*TASK GOAL:* Take the lines below between the one holding "Instruction: Click the" and the one holding "The image size is (640, 607).", inclusive, and copy them exactly. Add nothing.
[TASK DATA — start]
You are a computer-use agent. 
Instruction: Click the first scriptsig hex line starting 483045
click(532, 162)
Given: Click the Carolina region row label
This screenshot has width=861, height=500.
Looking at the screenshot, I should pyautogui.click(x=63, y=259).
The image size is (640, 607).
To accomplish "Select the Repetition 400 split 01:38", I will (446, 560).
[TASK DATA — finish]
[TASK DATA — start]
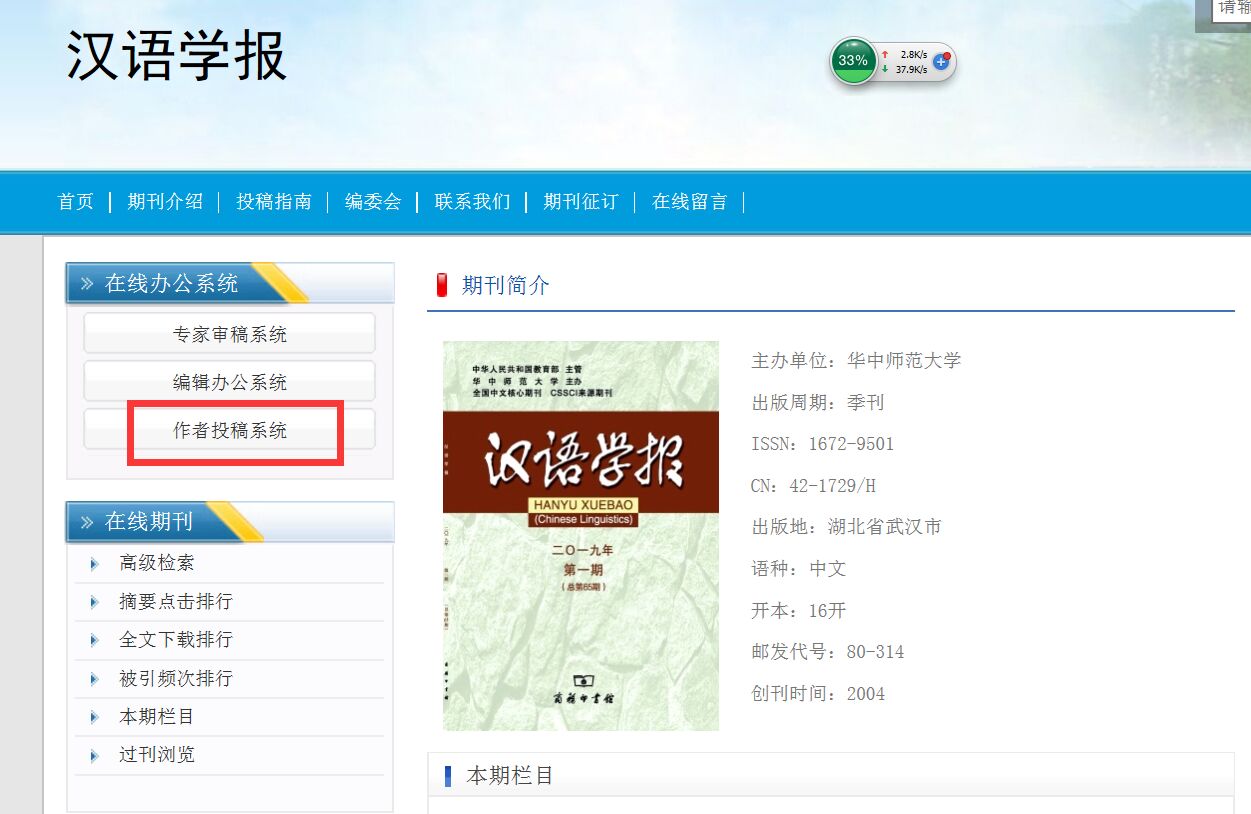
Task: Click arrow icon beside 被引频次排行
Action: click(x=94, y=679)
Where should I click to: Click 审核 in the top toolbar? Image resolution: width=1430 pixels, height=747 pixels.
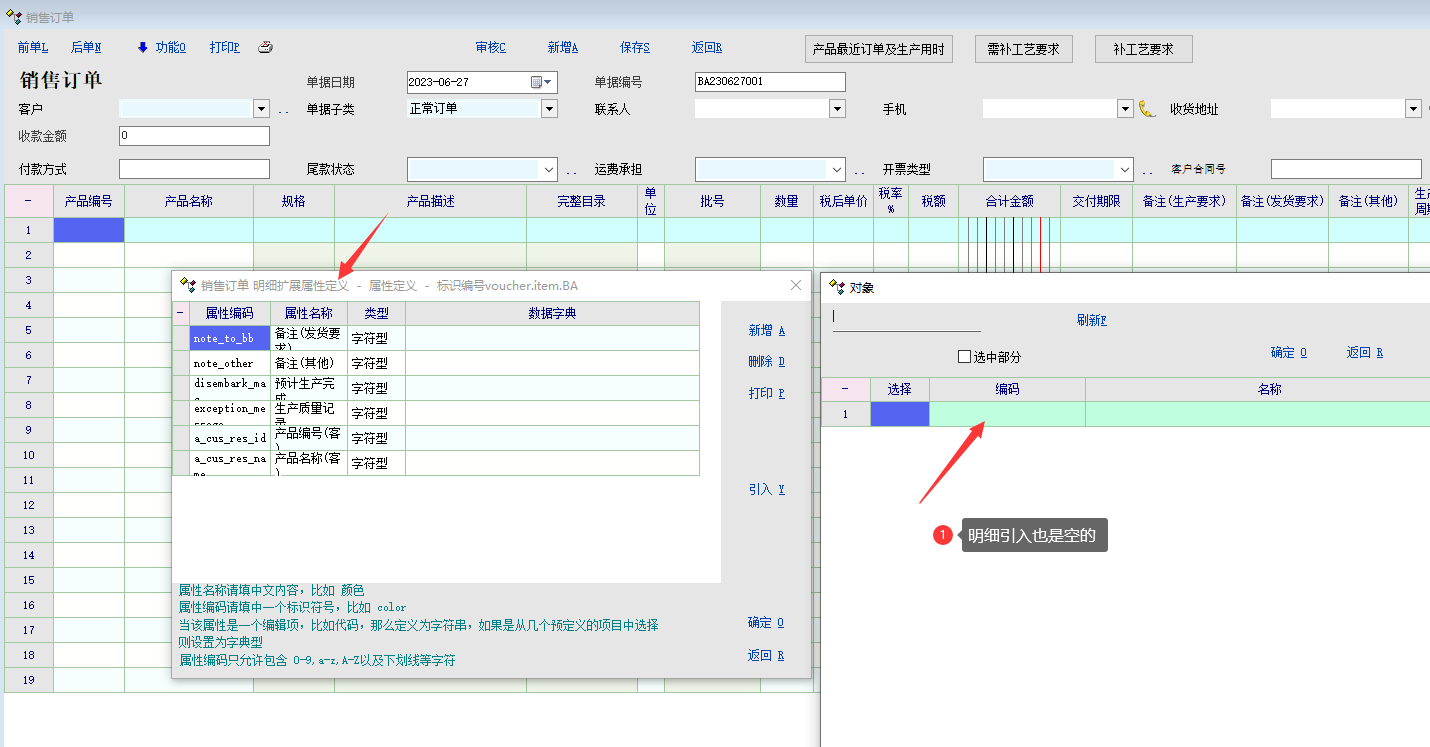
[TASK DATA — finish]
*ANSWER TO THIS PROBLEM:*
Instruction: Click the first scriptsig hex line starting 483045
click(532, 162)
Given: Click the Carolina region row label
This screenshot has width=861, height=500.
Looking at the screenshot, I should pyautogui.click(x=63, y=259).
The image size is (640, 607).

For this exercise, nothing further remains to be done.